Auth API v1

Create your projects and apps using CARTO API keys credentials.

This component is still under support but it will not be further developed. We don’t recommend starting new projects with it as it will eventually become deprecated. Instead, learn more about our new APIs here

How to send API Keys

A CARTO API Key is physically a token/code of 12+ random alphanumeric characters.

You can pass in the API Key to our APIs either by using the HTTP Basic authentication header or by sending an api_key parameter via the query string or request body.

Tip: If you use our client library CARTO.js, you only need to follow the authorization section and we will handle API Keys automatically for you.

The examples shown to illustrate the different methods of how to send API Keys use the following parameters:

1
2
3

- user: username 
- API Key: 1234567890123456789012345678901234567890 
- API endpoint: https://username.carto.com/endpoint/

HTTP Basic Authentication

Basic Access Authentication is the simplest technique of handling access control and authorization in a standardized way. It consists essentially of an HTTP Authorization Basic header followed by the user credentials (username and password) encoded using base64.

If that looks complicated to you, don’t worry. Most client software provide simple mechanisms to use HTTP Basic Authentication, like curl, Request (JavaScript) and Requests (Python).

For requests to CARTO’s APIs, take the API Key as the password, and the username as the user who issued that API Key.

Examples:

Curl
1
2
3

curl -X GET \
  'https://username.carto.com/endpoint/' \
  -H 'authorization: Basic dXNlcm5hbWU6MTIzNDU2Nzg5MDEyMzQ1Njc4OTAxMjM0NTY3ODkwMTIzNDU2Nzg5MA=='
Request (JavaScript)
1
2
3
4
5
6

request.get('https://username.carto.com/endpoint/', {
  'auth': {
    'user': 'username',
    'pass': 1234567890123456789012345678901234567890
  }
});
Requests (Python)
1

r = requests.get('https://username.carto.com/endpoint/', auth=(username, 1234567890123456789012345678901234567890))
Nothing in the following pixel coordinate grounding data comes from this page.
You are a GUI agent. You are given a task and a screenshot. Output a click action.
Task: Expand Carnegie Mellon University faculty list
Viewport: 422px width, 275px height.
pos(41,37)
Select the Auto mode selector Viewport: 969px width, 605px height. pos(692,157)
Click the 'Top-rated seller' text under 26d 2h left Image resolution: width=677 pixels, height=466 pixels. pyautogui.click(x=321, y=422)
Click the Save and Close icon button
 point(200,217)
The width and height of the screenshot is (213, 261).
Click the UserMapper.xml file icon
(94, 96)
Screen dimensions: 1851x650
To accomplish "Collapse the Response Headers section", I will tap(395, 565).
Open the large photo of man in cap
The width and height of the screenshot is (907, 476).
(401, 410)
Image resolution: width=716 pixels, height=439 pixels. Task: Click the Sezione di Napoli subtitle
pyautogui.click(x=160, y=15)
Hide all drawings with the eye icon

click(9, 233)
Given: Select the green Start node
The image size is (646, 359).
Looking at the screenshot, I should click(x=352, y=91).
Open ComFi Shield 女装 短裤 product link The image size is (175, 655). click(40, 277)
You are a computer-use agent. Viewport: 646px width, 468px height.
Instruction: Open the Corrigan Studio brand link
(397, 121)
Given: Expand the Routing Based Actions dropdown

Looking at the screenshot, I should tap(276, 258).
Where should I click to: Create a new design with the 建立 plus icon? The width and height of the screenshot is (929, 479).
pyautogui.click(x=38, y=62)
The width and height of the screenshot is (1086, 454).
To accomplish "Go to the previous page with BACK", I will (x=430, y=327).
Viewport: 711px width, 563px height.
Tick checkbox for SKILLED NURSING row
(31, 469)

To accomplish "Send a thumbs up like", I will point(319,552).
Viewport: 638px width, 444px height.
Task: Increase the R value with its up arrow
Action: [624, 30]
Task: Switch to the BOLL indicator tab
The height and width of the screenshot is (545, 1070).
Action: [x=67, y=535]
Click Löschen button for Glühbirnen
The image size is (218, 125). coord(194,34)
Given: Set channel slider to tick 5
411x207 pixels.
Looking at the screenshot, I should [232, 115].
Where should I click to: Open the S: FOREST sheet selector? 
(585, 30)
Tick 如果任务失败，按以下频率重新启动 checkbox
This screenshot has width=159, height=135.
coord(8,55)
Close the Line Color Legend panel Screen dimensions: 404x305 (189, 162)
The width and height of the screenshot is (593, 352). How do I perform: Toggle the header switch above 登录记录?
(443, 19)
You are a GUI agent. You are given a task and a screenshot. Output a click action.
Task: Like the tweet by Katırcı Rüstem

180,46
Query string/Request body parameter

Alternatively, you can use an URL query string parameter or a field in the request body. In both cases, the name of the parameter is api_key.

Examples:

1

curl -X GET 'https://username.carto.com/endpoint/?api_key=1234567890123456789012345678901234567890'

1
2
3
4
5
6

curl -X POST \
  'https://username.carto.com/endpoint/' \
  -H 'content-type: application/json' \
  -d '{
	"api_key": "1234567890123456789012345678901234567890"
  }'

If, for some mysterious reason, you submit the API Key with more than one of the available methods, the order of precedence is as follows:

  1. HTTP Basic Authentication header
  2. URL query string parameter
  3. Request body field

Likewise, for security reasons and future-proofing, we recommend that you use that same order when choosing a method for sending the API Key. In other words, favour the use of HTTP Basic Authentication over the URL query string, and try to avoid the body field. We support this method just for backwards compatibility.